__Task statement__.
Switch "GUI agent" to "screen assistant" everywhere it occurs in the entries below, and write the entries out again with nothing else changed.
== == ==
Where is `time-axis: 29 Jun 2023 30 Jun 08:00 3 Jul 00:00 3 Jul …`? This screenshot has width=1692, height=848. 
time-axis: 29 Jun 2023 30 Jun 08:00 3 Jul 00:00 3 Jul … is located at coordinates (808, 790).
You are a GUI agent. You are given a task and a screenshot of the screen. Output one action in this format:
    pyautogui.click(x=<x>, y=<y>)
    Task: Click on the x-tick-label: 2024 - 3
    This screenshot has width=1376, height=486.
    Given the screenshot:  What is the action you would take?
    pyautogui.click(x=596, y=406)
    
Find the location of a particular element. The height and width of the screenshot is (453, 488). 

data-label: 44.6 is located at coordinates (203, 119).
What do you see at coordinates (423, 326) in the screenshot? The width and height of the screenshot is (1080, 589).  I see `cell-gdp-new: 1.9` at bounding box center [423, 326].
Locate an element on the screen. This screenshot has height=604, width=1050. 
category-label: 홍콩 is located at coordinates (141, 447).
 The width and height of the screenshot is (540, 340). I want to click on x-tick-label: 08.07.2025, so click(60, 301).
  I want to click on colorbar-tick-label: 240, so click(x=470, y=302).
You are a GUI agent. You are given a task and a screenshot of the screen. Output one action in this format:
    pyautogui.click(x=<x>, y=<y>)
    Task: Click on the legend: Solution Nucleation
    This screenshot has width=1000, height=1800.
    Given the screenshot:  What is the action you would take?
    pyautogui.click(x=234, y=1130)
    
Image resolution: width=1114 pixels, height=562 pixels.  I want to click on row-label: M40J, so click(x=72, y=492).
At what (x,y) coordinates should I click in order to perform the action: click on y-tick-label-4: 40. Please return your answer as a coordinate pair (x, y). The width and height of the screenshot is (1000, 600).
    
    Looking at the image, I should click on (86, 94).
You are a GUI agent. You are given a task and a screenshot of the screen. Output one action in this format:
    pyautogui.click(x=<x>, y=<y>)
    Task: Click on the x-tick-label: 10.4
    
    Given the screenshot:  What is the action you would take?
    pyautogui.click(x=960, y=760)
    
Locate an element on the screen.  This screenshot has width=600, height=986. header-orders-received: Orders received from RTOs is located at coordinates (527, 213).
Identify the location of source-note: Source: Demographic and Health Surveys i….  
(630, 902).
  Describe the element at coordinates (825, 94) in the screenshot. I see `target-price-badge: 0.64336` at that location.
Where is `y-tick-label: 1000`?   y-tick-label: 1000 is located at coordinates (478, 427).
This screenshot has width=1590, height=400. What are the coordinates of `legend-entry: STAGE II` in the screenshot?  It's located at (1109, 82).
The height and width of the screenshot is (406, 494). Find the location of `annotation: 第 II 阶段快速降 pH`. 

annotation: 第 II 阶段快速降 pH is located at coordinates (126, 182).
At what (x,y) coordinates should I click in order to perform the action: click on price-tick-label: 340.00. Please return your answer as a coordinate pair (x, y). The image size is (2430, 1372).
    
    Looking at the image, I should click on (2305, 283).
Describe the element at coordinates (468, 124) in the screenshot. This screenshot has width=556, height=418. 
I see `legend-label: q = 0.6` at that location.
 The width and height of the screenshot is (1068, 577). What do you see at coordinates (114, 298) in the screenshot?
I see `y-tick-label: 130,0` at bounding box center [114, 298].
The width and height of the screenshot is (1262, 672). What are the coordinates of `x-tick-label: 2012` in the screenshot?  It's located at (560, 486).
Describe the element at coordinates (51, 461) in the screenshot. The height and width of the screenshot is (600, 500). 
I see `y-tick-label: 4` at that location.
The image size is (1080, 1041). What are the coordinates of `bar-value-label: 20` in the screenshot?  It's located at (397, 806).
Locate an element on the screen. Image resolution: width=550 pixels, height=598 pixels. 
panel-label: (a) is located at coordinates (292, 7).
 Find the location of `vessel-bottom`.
== == ==
__Solution to the problem__.
Where is `time-axis: 29 Jun 2023 30 Jun 08:00 3 Jul 00:00 3 Jul …`? This screenshot has width=1692, height=848. 
time-axis: 29 Jun 2023 30 Jun 08:00 3 Jul 00:00 3 Jul … is located at coordinates (808, 790).
You are a screen assistant. You are given a task and a screenshot of the screen. Output one action in this format:
    pyautogui.click(x=<x>, y=<y>)
    Task: Click on the x-tick-label: 2024 - 3
    This screenshot has width=1376, height=486.
    Given the screenshot:  What is the action you would take?
    pyautogui.click(x=596, y=406)
    
Find the location of a particular element. The height and width of the screenshot is (453, 488). 

data-label: 44.6 is located at coordinates (203, 119).
What do you see at coordinates (423, 326) in the screenshot? The width and height of the screenshot is (1080, 589).  I see `cell-gdp-new: 1.9` at bounding box center [423, 326].
Locate an element on the screen. This screenshot has height=604, width=1050. 
category-label: 홍콩 is located at coordinates (141, 447).
 The width and height of the screenshot is (540, 340). I want to click on x-tick-label: 08.07.2025, so click(60, 301).
  I want to click on colorbar-tick-label: 240, so click(x=470, y=302).
You are a screen assistant. You are given a task and a screenshot of the screen. Output one action in this format:
    pyautogui.click(x=<x>, y=<y>)
    Task: Click on the legend: Solution Nucleation
    This screenshot has width=1000, height=1800.
    Given the screenshot:  What is the action you would take?
    pyautogui.click(x=234, y=1130)
    
Image resolution: width=1114 pixels, height=562 pixels.  I want to click on row-label: M40J, so click(x=72, y=492).
At what (x,y) coordinates should I click in order to perform the action: click on y-tick-label-4: 40. Please return your answer as a coordinate pair (x, y). The width and height of the screenshot is (1000, 600).
    
    Looking at the image, I should click on (86, 94).
You are a screen assistant. You are given a task and a screenshot of the screen. Output one action in this format:
    pyautogui.click(x=<x>, y=<y>)
    Task: Click on the x-tick-label: 10.4
    
    Given the screenshot:  What is the action you would take?
    pyautogui.click(x=960, y=760)
    
Locate an element on the screen.  This screenshot has width=600, height=986. header-orders-received: Orders received from RTOs is located at coordinates (527, 213).
Identify the location of source-note: Source: Demographic and Health Surveys i….  
(630, 902).
  Describe the element at coordinates (825, 94) in the screenshot. I see `target-price-badge: 0.64336` at that location.
Where is `y-tick-label: 1000`?   y-tick-label: 1000 is located at coordinates (478, 427).
This screenshot has width=1590, height=400. What are the coordinates of `legend-entry: STAGE II` in the screenshot?  It's located at (1109, 82).
The height and width of the screenshot is (406, 494). Find the location of `annotation: 第 II 阶段快速降 pH`. 

annotation: 第 II 阶段快速降 pH is located at coordinates (126, 182).
At what (x,y) coordinates should I click in order to perform the action: click on price-tick-label: 340.00. Please return your answer as a coordinate pair (x, y). The image size is (2430, 1372).
    
    Looking at the image, I should click on (2305, 283).
Describe the element at coordinates (468, 124) in the screenshot. This screenshot has width=556, height=418. 
I see `legend-label: q = 0.6` at that location.
 The width and height of the screenshot is (1068, 577). What do you see at coordinates (114, 298) in the screenshot?
I see `y-tick-label: 130,0` at bounding box center [114, 298].
The width and height of the screenshot is (1262, 672). What are the coordinates of `x-tick-label: 2012` in the screenshot?  It's located at (560, 486).
Describe the element at coordinates (51, 461) in the screenshot. The height and width of the screenshot is (600, 500). 
I see `y-tick-label: 4` at that location.
The image size is (1080, 1041). What are the coordinates of `bar-value-label: 20` in the screenshot?  It's located at (397, 806).
Locate an element on the screen. Image resolution: width=550 pixels, height=598 pixels. 
panel-label: (a) is located at coordinates (292, 7).
 Find the location of `vessel-bottom`.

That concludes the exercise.